Maybe this is another misunderstanding, but what was proposed was "print the full section layout on error.", specifically for output sections, not -M. print -M on error is definitely too much as there could be too many symbols. But we found printing the output section layout to be helpful and not too verbose either.

  • The design principle of diagnostics is to be sufficiently useful but not too verbose.

I agree with the principals, and I do think it's important. But again, it wasn't -M, printing output section layout is much less verbose then -M. This addresses the one below too.

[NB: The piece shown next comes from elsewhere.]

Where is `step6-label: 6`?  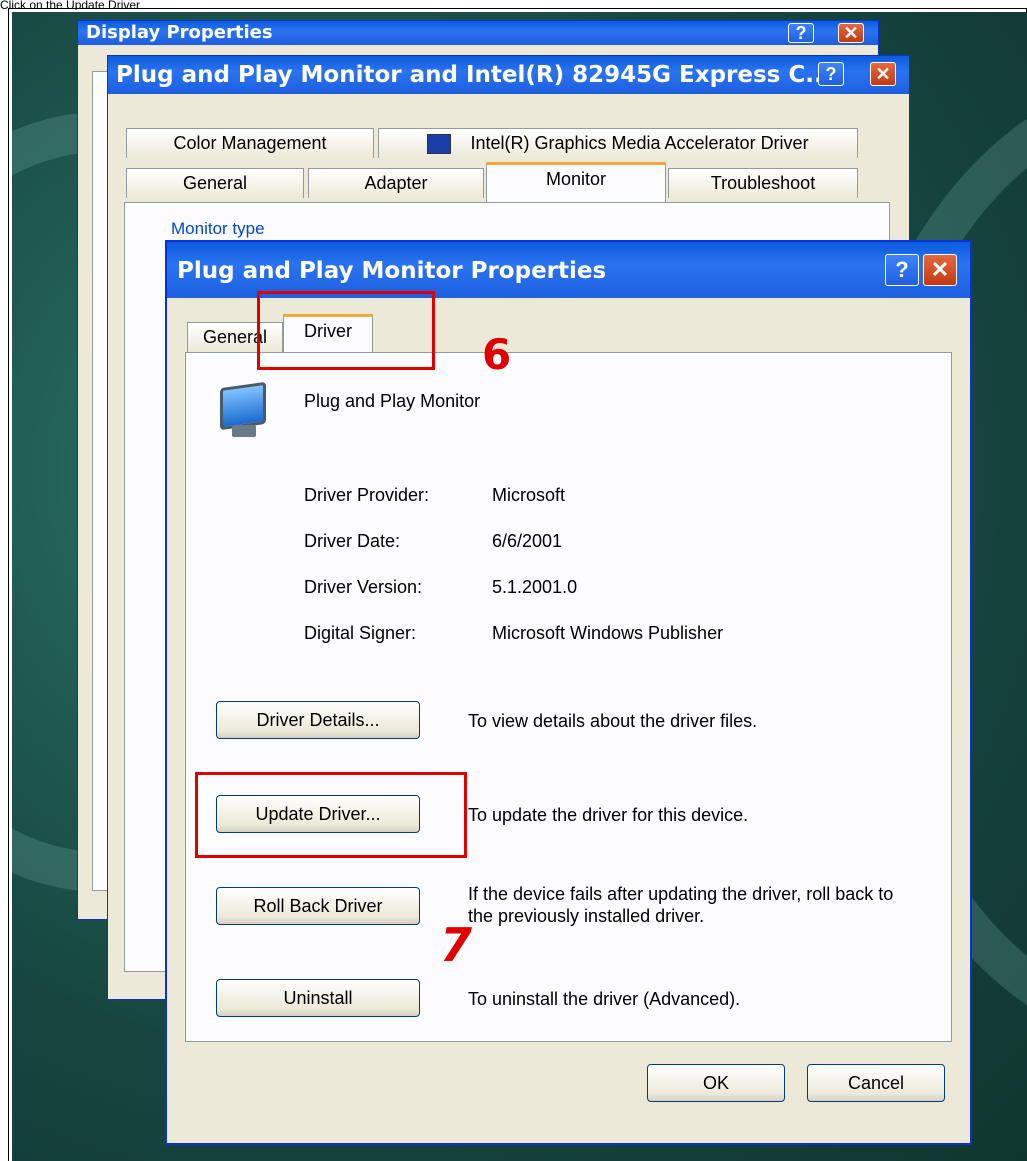
step6-label: 6 is located at coordinates (497, 354).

  • -M output may be too huge. On some systems there may be a limit on output size. Printing too much may cause hide other diagnostics. We all know that template errors can sometimes lead to pages of errors which are difficult to comprehend, right?

As I said, I do not think auto -M or section output behavior is useful.

Well, for the reasons I mentioned above, evidently it's proven to be quite useful for us. It helped us to triage some known issues quickly without needing to rebuild and point people to proper solutions very efficiently. It routinely saves many people hours of extra work from extra build for repro. Also in case there's confusion, this is not unconditional auto -M, this is just better diagnostics when error actually happens.